CHALLENGE: Can you write out all of the data below again, word for word, leaving out the pictures?

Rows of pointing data

■ ■ ■ ■

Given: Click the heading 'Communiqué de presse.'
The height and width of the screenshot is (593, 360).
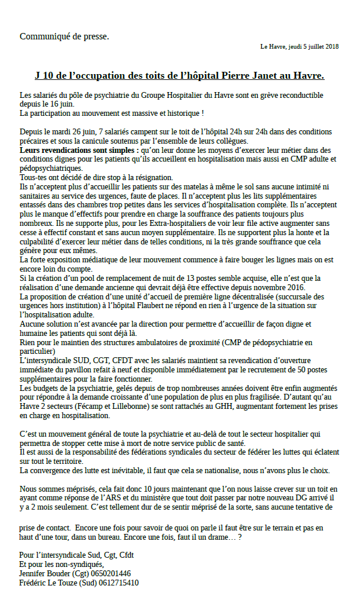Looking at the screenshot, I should point(64,36).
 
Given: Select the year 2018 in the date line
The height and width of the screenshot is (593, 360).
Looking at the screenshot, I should point(333,46).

■ ■ ■ ■

FINAL RESULT:
Given: Click the heading 'Communiqué de presse.'
The height and width of the screenshot is (593, 360).
Looking at the screenshot, I should point(64,36).
 
Given: Select the year 2018 in the date line
The height and width of the screenshot is (593, 360).
Looking at the screenshot, I should point(333,46).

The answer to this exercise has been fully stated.